Jak Estera uchroniła Żydów przed zagładą
Estera była żoną perskiego władcy Kserksesa. Wychował ją znienawidzony przez ministra Hamana, Żyd Mardocheusz. By się go pozbyć, Haman wmówił władcy istnienie zagrożenia ze strony jego izraelskich poddanych, co spowodowało wydanie dekretu nakazującego zagładę Żydów w królestwie. Od tragedii uchroniła ich Estera - namówiła męża, by anulował rozporządzenie i przyzwolił na odwet na prześladowcach.
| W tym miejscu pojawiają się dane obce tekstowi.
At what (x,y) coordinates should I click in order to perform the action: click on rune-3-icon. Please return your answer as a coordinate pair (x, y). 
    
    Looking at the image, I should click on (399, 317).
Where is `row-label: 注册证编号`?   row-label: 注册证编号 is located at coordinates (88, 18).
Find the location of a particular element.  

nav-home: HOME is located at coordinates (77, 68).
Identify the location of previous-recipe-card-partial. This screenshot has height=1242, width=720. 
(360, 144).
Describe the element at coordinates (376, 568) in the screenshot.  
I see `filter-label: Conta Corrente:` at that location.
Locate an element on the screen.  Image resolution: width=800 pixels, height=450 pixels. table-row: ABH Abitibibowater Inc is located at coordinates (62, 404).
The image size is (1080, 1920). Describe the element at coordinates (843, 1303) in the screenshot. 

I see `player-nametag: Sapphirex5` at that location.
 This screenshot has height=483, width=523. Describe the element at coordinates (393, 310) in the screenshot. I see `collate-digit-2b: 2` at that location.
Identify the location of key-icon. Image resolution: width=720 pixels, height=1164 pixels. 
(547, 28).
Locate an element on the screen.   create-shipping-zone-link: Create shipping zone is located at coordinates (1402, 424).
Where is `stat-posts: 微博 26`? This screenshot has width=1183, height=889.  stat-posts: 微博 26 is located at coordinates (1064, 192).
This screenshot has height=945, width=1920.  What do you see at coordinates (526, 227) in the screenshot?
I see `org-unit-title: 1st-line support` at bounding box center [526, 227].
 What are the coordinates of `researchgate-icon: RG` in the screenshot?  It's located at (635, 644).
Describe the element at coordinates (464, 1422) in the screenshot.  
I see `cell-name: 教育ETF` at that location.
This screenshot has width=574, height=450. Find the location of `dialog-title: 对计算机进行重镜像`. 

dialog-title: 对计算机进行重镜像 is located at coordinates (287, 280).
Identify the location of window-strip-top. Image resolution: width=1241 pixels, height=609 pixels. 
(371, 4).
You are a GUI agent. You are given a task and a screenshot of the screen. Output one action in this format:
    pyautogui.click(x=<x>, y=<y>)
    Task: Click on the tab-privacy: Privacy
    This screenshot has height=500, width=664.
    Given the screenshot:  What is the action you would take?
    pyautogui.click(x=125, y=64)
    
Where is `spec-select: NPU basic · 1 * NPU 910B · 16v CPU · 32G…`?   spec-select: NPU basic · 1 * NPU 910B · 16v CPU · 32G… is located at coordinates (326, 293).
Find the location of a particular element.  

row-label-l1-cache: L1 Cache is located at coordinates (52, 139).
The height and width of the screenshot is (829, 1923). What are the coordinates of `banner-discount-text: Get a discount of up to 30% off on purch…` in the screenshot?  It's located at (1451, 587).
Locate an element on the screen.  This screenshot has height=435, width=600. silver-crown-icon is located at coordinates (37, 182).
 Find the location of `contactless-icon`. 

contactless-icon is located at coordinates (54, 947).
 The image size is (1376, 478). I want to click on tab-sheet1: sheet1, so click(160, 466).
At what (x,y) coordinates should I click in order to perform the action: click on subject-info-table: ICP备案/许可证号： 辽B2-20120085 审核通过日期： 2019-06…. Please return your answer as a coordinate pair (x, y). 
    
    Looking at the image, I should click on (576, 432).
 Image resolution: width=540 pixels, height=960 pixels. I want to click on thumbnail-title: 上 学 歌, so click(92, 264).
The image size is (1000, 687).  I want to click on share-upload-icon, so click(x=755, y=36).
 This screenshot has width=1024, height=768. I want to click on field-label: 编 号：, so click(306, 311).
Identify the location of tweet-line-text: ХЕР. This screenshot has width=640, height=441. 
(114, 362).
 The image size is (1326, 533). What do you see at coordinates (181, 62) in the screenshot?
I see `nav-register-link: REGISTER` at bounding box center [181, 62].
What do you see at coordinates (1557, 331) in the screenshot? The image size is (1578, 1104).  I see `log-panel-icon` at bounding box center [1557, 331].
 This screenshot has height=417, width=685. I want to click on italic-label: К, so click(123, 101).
W konsekwencji Haman i jego dziesięciu synów zawiśli na szubienicach.

Fragment starożytnej historii czy legenda?
Opowiadanie o Esterze opiera się na faktach i realiach autentycznych, lecz ich zestawienie jest dowolne. W 538 r. p.n.e. upadł Babilon a tereny historycznej Mezopotamii znalazły się pod panowaniem perskim. Od 485 r. p.n.e. władcą tego imperium był Kserkses. Jego czasy są jednak stosunkowo słabo udokumentowane, stąd trudno mówić czy historia jest prawdziwa (np. nigdzie, oprócz Biblii nie wymienia się jako królowej Estery). Jak tłumaczy Waldemar Tyszuk, wiele wskazuje na legendarny charakter historii.
Chociaż tradycja chce, by Purim obchodzono na pamiątkę uniknięcia zagłady, to naukowcy sugerują, że było odwrotnie - historia Hamana miała usankcjonować babilońskie święto. Babilończycy celebrowali tradycję rzucania losów przez ich bóstwa (purim znaczy los), a Żydzi zaadoptowali ją na swoje potrzeby.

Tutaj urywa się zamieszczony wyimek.